26.04.2023 - 13:38 | Son Güncellenme:
Milliyet.com.tr
24 Şubat 2022'de Rusya'nın Ukrayna'yı işgal etmesi İskandinav ülkelerinde paniğe neden oldu. İsveç ve Finlandiya Rus tehdidine karşı Mayıs ayında NATO'ya başvurdu ve süreç başladı ancak Türkiye'den ilk başta iki ülke içinde onay çıkmadı.
Aynı yılın Haziran ayında Ankara, Stockholm ve Helsinki yönetimleri arasında bir anlaşma imzalandı. Bu anlaşmadan sonra her şey normal giderken İsveç'in başkenti Stockholm'de üst üste skandallar patlak verdi.
Skandalların ilki YGP'li teröristler tarafından gerçekleşti.
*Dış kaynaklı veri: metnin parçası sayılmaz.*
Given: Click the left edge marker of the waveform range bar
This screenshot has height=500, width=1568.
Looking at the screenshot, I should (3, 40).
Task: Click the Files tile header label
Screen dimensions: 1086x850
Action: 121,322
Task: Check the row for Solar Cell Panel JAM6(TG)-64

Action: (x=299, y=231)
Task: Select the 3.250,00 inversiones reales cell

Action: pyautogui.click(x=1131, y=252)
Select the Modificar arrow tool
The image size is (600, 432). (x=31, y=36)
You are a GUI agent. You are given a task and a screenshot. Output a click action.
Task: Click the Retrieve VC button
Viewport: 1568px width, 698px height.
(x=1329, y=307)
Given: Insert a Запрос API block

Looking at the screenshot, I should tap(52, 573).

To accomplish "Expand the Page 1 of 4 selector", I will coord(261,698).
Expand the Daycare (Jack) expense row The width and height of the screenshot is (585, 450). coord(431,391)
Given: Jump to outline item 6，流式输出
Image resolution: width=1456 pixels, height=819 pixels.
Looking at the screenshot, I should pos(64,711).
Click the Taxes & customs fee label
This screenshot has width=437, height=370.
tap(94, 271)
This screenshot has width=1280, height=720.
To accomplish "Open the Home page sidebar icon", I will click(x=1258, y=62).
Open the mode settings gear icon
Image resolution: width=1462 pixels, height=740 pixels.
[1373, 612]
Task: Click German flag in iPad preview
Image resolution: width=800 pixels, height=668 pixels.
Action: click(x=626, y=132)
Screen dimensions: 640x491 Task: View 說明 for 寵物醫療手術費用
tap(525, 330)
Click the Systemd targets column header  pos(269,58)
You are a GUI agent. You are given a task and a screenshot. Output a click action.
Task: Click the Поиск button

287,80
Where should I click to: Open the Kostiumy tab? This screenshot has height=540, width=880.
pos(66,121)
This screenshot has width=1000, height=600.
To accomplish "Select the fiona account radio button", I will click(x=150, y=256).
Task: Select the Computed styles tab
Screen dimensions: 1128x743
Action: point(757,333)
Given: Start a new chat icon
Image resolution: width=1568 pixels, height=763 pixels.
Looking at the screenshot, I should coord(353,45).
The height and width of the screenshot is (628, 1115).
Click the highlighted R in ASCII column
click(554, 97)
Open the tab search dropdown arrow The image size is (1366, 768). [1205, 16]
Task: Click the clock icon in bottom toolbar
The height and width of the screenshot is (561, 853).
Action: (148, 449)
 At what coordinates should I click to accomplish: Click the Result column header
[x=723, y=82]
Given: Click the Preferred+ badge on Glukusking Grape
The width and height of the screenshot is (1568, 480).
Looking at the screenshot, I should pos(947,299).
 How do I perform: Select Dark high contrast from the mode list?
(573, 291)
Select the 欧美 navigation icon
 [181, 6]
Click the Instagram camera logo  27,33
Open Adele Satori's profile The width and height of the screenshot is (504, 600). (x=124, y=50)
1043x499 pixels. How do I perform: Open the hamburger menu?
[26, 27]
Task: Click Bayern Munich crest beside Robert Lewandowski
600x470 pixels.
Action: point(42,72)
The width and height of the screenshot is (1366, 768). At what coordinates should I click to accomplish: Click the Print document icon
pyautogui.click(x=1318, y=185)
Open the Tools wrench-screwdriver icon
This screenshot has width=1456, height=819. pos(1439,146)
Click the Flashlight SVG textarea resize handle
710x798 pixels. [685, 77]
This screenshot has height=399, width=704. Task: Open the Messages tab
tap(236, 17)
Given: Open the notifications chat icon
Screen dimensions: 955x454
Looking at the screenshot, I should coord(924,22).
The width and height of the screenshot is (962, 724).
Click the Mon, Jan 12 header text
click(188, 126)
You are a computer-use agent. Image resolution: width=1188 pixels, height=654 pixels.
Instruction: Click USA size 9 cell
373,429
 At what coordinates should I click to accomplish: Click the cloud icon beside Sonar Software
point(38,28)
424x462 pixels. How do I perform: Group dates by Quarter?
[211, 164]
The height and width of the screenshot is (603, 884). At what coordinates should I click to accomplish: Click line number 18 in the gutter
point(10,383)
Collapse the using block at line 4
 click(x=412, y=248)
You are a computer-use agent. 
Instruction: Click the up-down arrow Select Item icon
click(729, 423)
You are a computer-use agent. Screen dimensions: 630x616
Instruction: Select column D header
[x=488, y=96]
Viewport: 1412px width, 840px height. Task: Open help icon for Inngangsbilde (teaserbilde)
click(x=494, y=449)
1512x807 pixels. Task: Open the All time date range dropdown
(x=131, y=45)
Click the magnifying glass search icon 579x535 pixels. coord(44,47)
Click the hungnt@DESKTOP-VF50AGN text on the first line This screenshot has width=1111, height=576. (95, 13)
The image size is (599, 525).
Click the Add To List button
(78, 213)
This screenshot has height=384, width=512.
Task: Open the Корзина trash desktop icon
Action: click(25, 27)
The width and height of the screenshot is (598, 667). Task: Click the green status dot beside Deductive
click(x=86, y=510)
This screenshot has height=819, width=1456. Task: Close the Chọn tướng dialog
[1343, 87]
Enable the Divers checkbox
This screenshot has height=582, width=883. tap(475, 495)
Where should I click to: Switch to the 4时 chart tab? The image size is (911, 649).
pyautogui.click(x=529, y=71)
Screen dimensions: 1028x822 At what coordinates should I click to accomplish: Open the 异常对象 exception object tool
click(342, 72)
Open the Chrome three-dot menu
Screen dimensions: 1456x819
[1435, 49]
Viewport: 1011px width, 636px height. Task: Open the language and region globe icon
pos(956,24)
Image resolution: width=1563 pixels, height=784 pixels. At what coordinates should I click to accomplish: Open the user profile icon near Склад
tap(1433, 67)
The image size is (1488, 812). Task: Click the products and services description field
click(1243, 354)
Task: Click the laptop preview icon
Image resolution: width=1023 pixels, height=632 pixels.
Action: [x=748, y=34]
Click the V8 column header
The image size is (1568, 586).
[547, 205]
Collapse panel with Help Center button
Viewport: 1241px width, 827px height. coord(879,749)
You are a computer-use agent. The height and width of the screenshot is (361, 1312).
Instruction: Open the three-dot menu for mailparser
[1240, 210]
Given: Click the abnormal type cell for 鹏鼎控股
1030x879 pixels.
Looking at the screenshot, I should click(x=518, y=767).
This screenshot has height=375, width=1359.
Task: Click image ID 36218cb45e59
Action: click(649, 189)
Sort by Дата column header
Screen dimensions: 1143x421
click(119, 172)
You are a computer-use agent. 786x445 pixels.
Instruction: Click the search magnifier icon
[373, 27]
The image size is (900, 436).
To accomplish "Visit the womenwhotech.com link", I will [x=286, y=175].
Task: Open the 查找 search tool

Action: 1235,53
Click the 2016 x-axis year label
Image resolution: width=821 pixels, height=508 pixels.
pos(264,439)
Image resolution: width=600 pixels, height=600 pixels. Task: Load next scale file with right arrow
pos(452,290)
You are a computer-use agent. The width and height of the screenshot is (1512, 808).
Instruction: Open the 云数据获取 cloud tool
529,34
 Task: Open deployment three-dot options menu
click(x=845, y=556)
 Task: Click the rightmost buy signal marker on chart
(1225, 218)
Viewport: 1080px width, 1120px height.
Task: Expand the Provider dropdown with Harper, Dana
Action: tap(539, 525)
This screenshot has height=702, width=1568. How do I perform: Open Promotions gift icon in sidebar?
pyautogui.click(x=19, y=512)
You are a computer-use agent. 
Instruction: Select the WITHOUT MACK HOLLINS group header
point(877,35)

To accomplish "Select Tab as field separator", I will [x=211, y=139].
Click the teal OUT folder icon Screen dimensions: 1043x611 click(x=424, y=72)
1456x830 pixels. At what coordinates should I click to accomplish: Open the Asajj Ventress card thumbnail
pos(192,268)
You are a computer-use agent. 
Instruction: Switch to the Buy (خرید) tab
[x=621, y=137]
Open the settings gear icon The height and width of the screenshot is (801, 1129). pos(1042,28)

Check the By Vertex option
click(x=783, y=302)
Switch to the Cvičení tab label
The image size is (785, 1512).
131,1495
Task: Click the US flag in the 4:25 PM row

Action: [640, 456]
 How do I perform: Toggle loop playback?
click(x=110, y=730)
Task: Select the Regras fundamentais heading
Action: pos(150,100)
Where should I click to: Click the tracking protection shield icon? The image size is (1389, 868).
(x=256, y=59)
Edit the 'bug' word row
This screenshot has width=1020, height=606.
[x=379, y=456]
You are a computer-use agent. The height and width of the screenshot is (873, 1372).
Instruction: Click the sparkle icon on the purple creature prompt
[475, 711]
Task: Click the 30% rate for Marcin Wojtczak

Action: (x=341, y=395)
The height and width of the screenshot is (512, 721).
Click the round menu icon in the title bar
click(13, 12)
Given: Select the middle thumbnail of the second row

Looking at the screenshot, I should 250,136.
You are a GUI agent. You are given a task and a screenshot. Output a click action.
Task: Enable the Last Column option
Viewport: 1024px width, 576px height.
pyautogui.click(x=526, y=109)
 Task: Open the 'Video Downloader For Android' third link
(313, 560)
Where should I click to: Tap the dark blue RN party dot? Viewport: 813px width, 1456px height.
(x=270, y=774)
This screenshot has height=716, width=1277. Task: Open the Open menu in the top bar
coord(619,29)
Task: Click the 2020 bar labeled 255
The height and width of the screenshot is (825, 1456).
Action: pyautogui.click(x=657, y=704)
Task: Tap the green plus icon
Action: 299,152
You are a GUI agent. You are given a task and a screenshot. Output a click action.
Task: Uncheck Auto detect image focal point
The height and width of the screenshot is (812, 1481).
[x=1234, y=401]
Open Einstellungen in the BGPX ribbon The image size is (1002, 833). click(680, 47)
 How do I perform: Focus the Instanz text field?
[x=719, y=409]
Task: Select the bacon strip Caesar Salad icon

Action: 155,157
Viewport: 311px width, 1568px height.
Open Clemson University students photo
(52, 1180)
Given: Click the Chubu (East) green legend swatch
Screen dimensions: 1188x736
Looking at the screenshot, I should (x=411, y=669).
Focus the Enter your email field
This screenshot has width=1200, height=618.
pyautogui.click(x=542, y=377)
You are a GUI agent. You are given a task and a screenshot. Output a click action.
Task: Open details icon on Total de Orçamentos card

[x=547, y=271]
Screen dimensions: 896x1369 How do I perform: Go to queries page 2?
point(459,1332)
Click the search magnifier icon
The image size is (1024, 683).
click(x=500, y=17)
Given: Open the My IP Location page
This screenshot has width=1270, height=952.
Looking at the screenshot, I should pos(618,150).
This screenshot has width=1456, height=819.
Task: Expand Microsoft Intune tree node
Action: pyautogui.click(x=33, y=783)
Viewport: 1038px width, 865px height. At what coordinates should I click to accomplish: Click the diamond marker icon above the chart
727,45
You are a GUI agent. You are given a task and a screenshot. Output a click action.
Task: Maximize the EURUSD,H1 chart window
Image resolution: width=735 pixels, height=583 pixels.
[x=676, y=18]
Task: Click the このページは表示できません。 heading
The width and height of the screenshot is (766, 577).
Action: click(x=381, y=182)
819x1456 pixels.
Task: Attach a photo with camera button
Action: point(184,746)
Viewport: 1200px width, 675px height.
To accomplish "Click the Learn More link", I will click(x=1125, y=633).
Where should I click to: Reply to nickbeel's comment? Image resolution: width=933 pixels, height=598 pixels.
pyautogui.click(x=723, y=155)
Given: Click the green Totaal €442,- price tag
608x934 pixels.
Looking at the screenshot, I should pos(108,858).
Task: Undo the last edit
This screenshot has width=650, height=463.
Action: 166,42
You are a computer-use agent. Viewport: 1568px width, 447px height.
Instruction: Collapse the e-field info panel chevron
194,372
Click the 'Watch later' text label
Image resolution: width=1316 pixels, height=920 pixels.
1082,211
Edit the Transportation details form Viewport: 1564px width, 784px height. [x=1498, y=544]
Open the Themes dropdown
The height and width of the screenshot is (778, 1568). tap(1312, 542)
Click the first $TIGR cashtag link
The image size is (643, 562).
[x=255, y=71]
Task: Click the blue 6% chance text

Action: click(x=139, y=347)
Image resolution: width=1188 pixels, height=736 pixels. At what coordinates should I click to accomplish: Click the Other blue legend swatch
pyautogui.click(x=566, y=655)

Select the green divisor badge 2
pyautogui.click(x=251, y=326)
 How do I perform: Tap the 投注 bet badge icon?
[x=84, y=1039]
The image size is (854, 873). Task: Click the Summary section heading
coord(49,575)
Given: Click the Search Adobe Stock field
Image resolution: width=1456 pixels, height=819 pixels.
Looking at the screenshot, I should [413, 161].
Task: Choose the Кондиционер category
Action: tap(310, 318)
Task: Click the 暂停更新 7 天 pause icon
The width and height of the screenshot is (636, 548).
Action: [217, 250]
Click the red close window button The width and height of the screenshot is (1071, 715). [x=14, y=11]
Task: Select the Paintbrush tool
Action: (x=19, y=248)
Teröristler Erdoğan'ın kuklasını yaptı ve bir vince astı. Bu gelişmeden günler sonra ise aşırı sağcı politikacı Rasmus Paludan Türkiye'nin Stockholm Büyükelçiliği önüne gidip Kur'an-ı Kerim yaktı. Kutsal kitabın yakılması Türkiye'yi ayağa kaldırdı ve Ankara, İsveç ve Finlandiya ile üçlü müzakereleri süresiz olarak askıya aldı.
Bu gelişmelerden aylar sonra Türkiye Finlandiya'ya gerekli şartları karşıladığı için NATO kapısını açtı. Dünya basınında deprem etkisi yaratan gelişme sonrası İsveç'in bölgede yalnız kaldığı aktarıldı.
İsveç tarafı Türkiye'nin şartlarını yerine getirmek için çalışacaklarını öne sürse de talepler henüz yerine getirilmedi. Gün içerisinde İsveç basınına yansıyan bir yazıda ise yeni bir skandalın işareti oldu.
Dagens ETC gazetesi tarafından yapılan haberde 'Allt ät alla Gothenburg' isimli bir grubun Türk bayrağını yakacağı aktarıldı. Söz konusu haberde İsveç halkının demokratik özgürlüklerinin Türkiye'nin talep ettiği 'terör yasası' nedeniyle 'tehlikede' olduğu iddia edildi.
Haberin devamında İsveç halkının bu taleplere karşı olduğu aktarıldı ve taleplerin sadece Türkiye'yi ilgilendirildiği belirtildi. İsveç'in Türkiye'ye verdiği 'terörle mücadele sözü' eleştirildi.
İsveç'in söz konusu yasayı 3 Mayıs tarihinde çıkarması bekleniyor. 'Allt ät alla Gothenburg' grubu ise aynı tarihte Türk bayrağını yakacağını belirtti ve bunun bir 'demokratik hak' olduğunu öne sürdü.